Vasto. Dopo 32 anni il consiglio comunale sana il passaggio di proprietà di un terreno alla Marina L’ente se n’è accorto preparando gli atti per la ristrutturazione di un impianto sportivo
VASTO. Riceve in donazione un terreno per la realizzazione di un campo sportivo a Vasto Marina, ma dopo 32 anni il Comune si accorge che gli atti non erano stati perfezionati e che quel fondo risultava ancora intestato all’ordine dei Frati Minori Cappuccini. È dovuto intervenire il consiglio comunale per sanare una situazione che si trascinava dal 24 luglio 1985, cioè da quando l’assemblea civica si espresse favorevolmente sulla donazione. La “stranezza”, se di stranezza si può parlare, è venuta fuori nei mesi scorsi. Andando a predisporre la certificazione necessaria per la ristrutturazione dell’impianto sportivo utilizzato dal 1989, qualcuno ha scoperto - non senza meraviglia - che l’accettazione non era mai stata registrata. Dal 1997, con l’entrata in vigore della legge 127, l’accettazione di donazioni da parte dei Comuni non è più soggetta ad autorizzazione prefettizia. Quella donazione è quindi tornata in aula e con i soli 13 voti dei consiglieri di maggioranza di centrosinistra è stata confermata demandando al Servizio patrimonio del Comune ogni altro ed ulteriore adempimento. Dopo la trascrizione presso la Conservatoria dei registri immobiliari potranno partire le procedure per la riqualificazione dell’impianto e delle aree attigue.

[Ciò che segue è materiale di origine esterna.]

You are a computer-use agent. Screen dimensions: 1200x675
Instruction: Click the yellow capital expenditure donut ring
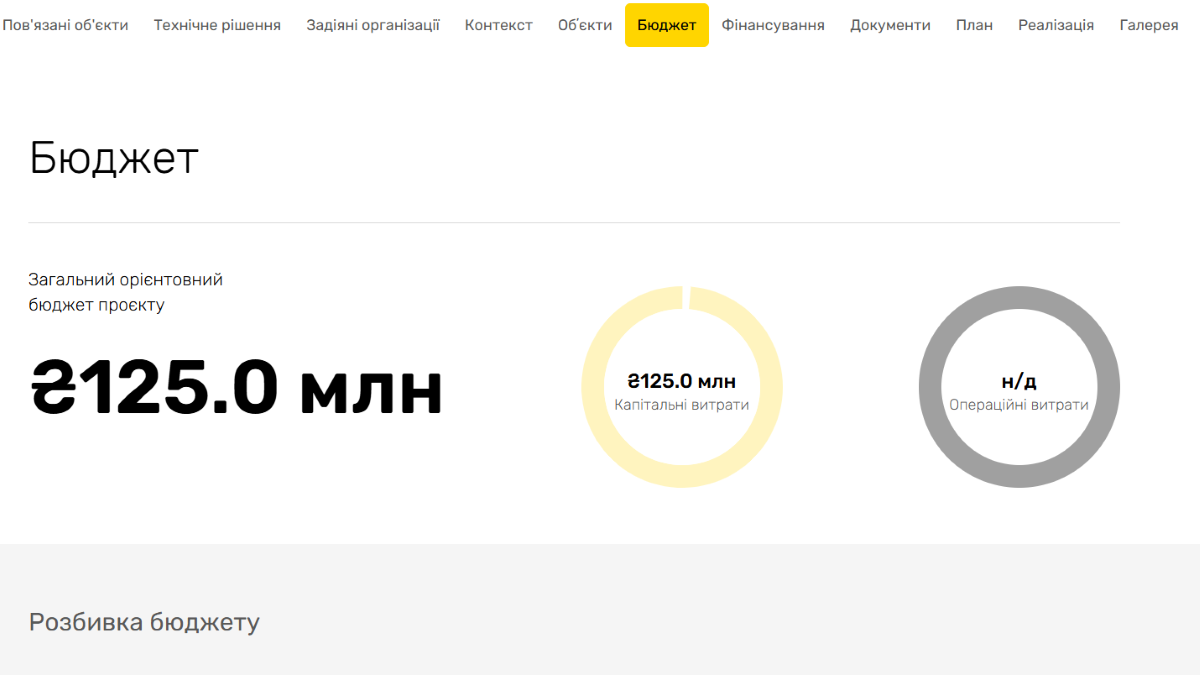coord(594,387)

Non è la prima volta che si verificano casi del genere. Per l’acquisizione al patrimonio comunale dell’ex asilo Carlo Della Penna, donato all’ente nel 1955 dall’omonimo mecenate vastese, ci sono voluti ben 61 anni. La parola fine a una lunga storia di ordinaria burocrazia che forse ha fatto rivoltare nella tomba don Carlo Della Penna, che volle destinare la struttura a scuola dell’infanzia, è stata scritta il 21 dicembre 2016. Era successo che in fase di controllo del decreto da trascrivere, il conservatore sollevò la carenza di alcuni elementi essenziali, e in particolare della parte sull’indennizzo e per quantificarlo fu necessario ricorrere all’ausilio di un tecnico del settore lavori pubblici. A ricostruire i passaggi in aula fu l’assessore al patrimonio, Gabriele Barisano, rispondendo ad una interrogazione di Edmondo Laudazi (Il Nuovo Faro). (a.b.)